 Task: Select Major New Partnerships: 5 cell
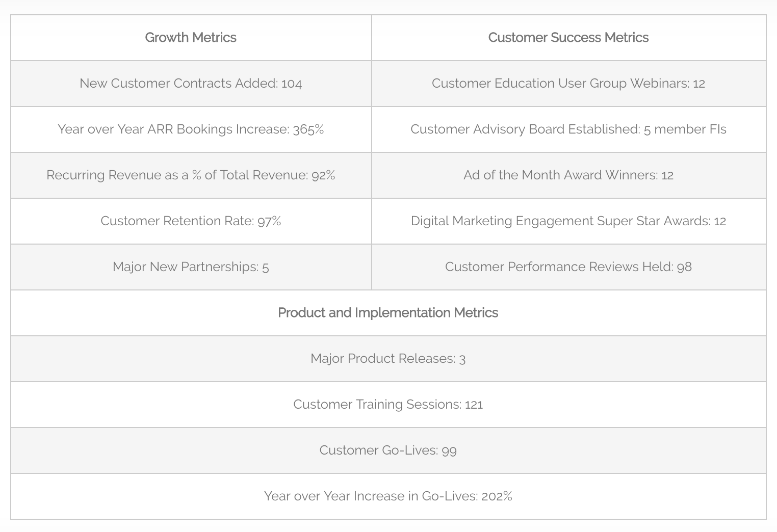coord(191,267)
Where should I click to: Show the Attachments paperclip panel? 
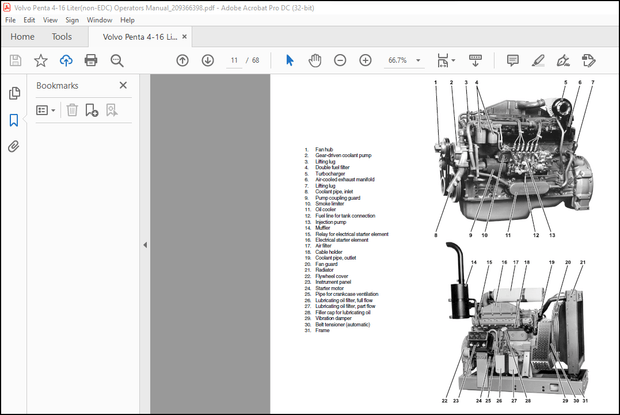(14, 146)
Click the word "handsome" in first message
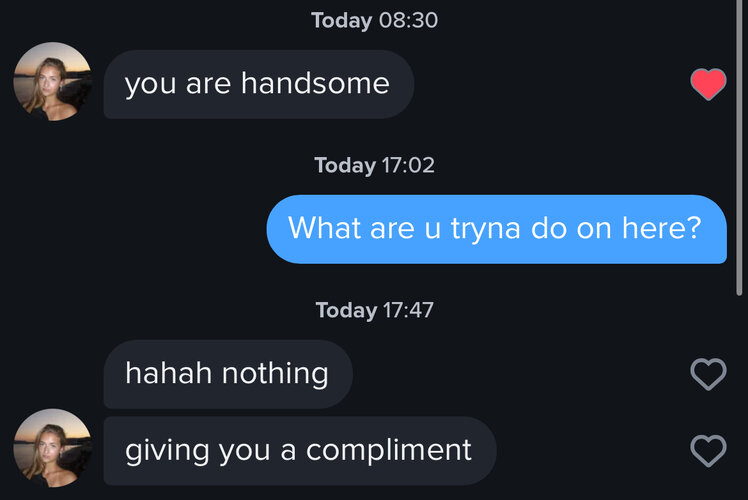 [x=315, y=83]
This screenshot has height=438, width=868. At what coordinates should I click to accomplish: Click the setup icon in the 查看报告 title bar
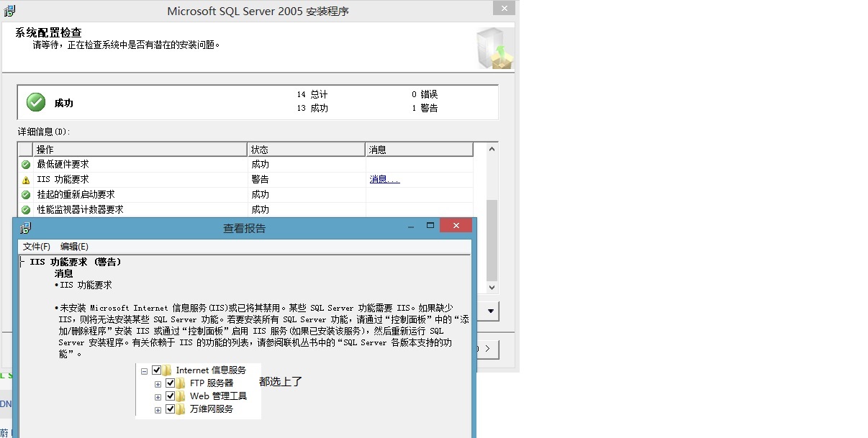click(26, 227)
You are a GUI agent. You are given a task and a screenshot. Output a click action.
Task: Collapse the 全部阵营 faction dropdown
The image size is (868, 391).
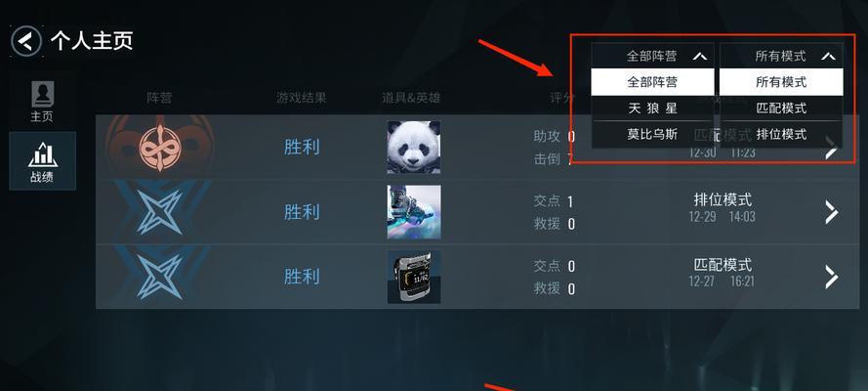[x=652, y=56]
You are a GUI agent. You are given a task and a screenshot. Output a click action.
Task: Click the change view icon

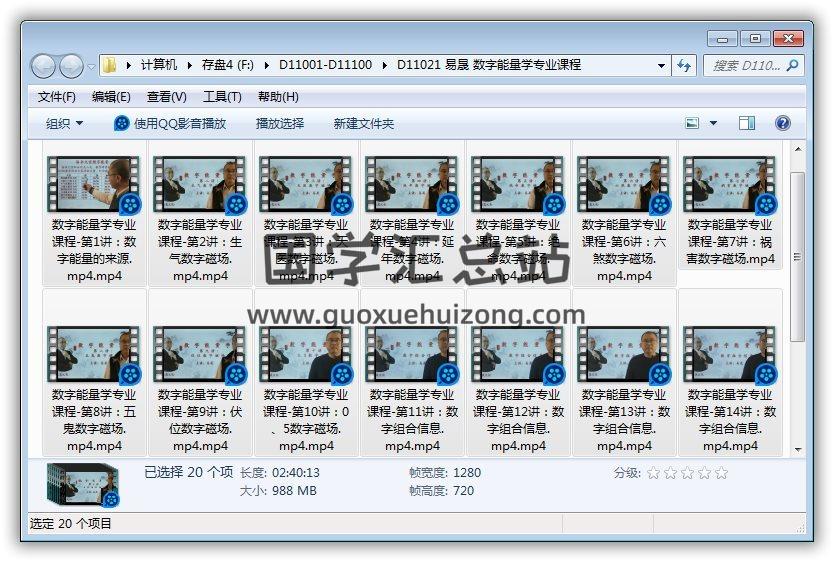tap(692, 123)
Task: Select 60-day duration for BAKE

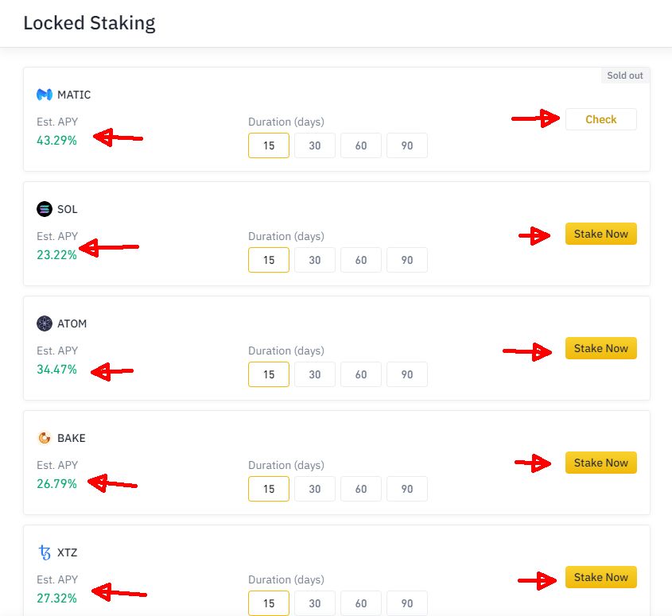Action: [361, 489]
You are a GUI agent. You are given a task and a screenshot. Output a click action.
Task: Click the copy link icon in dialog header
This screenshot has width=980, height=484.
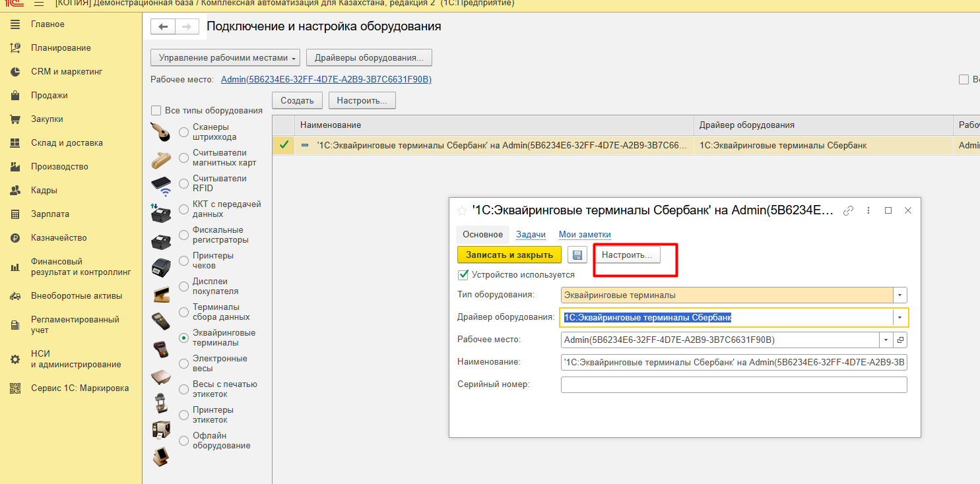(849, 210)
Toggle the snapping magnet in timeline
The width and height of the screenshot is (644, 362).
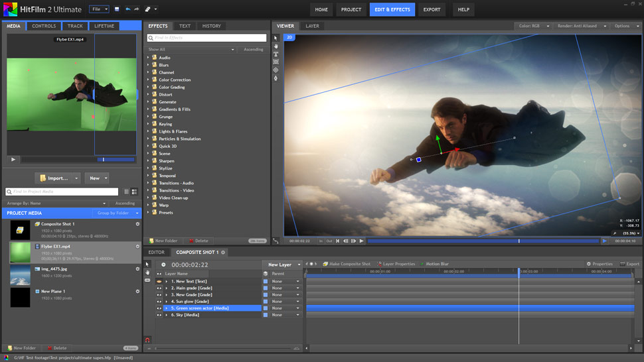(x=147, y=340)
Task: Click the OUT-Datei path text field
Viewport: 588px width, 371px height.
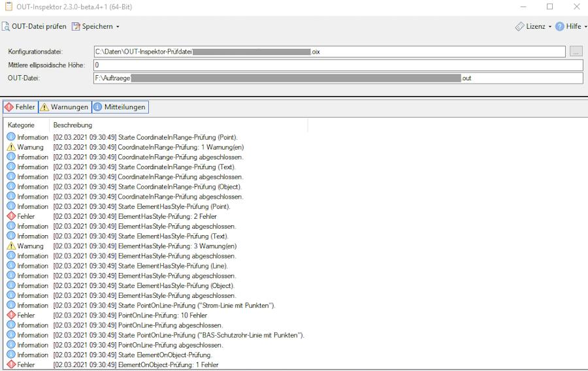Action: 337,78
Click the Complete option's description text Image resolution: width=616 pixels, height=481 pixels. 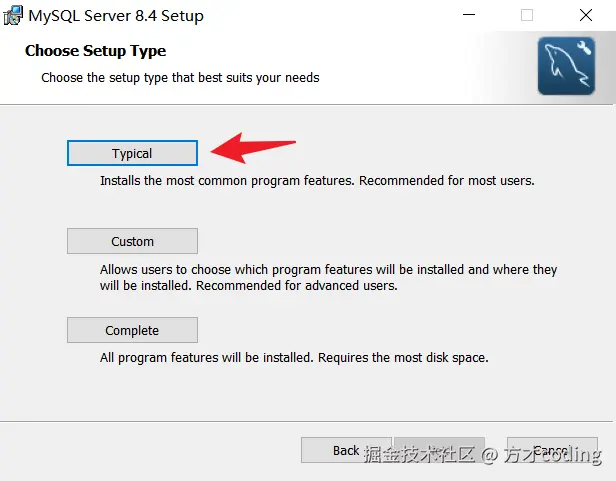click(294, 357)
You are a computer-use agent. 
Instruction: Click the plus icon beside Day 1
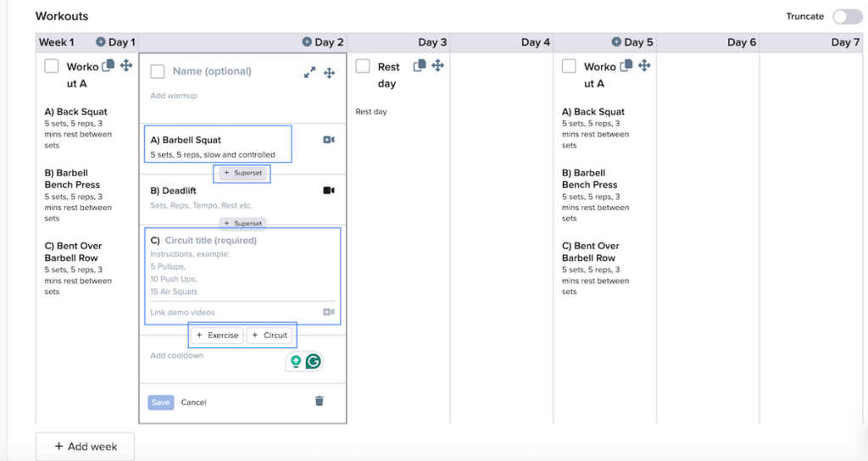pyautogui.click(x=101, y=42)
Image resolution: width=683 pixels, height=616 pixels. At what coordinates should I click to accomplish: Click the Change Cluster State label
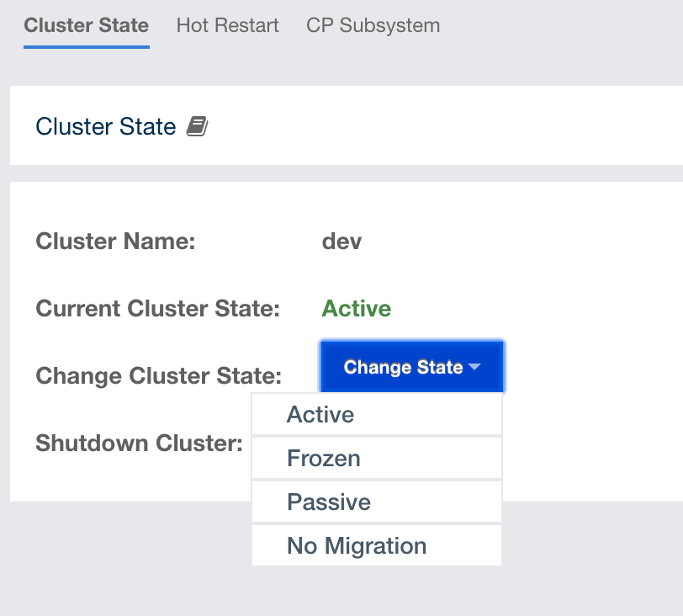(x=158, y=375)
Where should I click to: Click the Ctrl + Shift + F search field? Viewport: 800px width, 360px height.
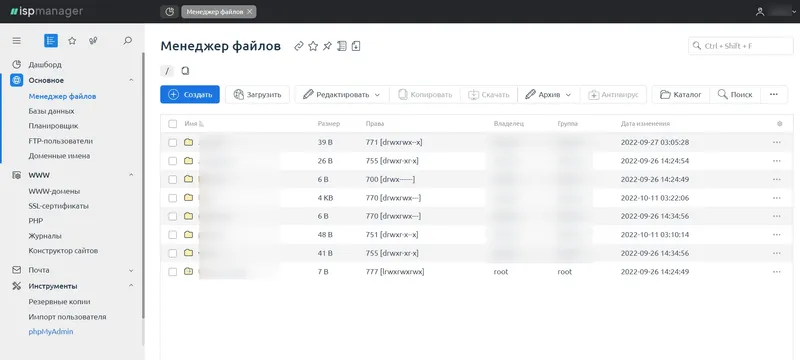tap(741, 46)

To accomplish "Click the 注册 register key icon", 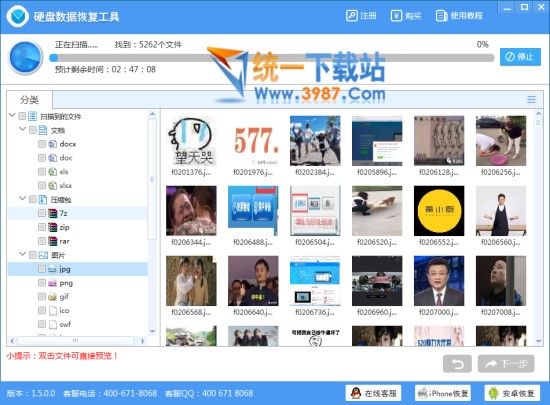I will tap(351, 16).
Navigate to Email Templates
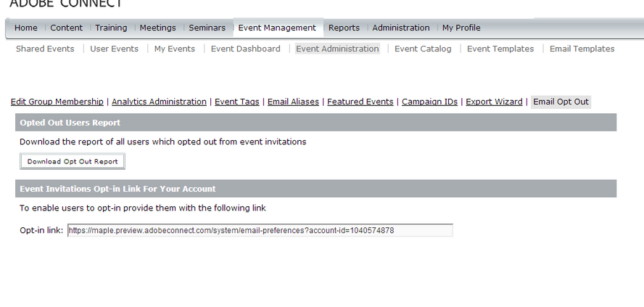Screen dimensions: 644x307 pos(582,49)
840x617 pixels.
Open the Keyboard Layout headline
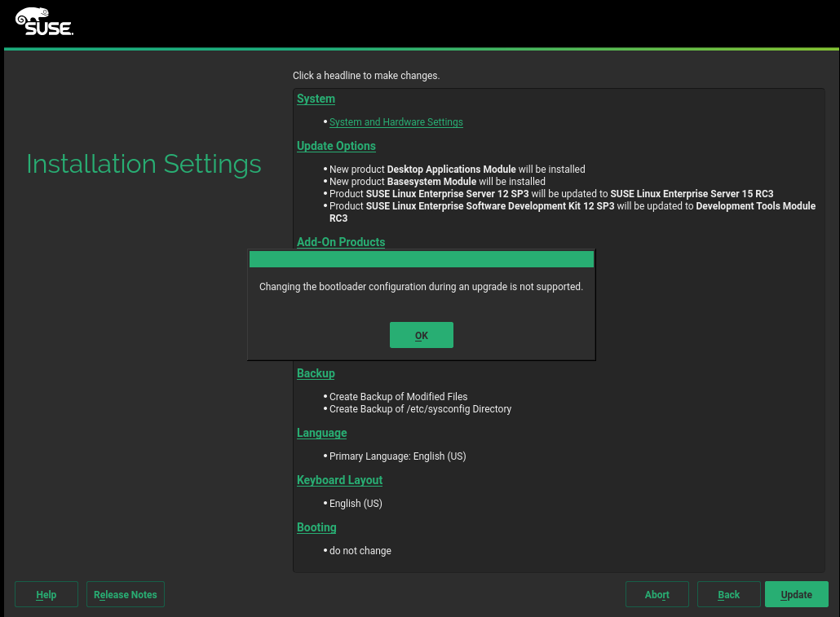click(339, 480)
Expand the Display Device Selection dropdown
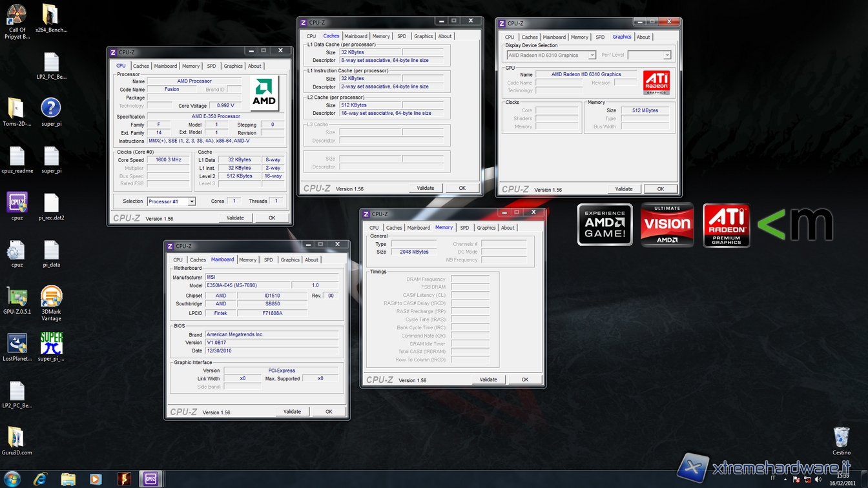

> **TASK GOAL**:
In the entries above, some lines hold the string "dropdown". Copy each of them.

> **FINISHED TASK**:
Task: Collapse the 全部阵营 faction dropdown
Expand the Display Device Selection dropdown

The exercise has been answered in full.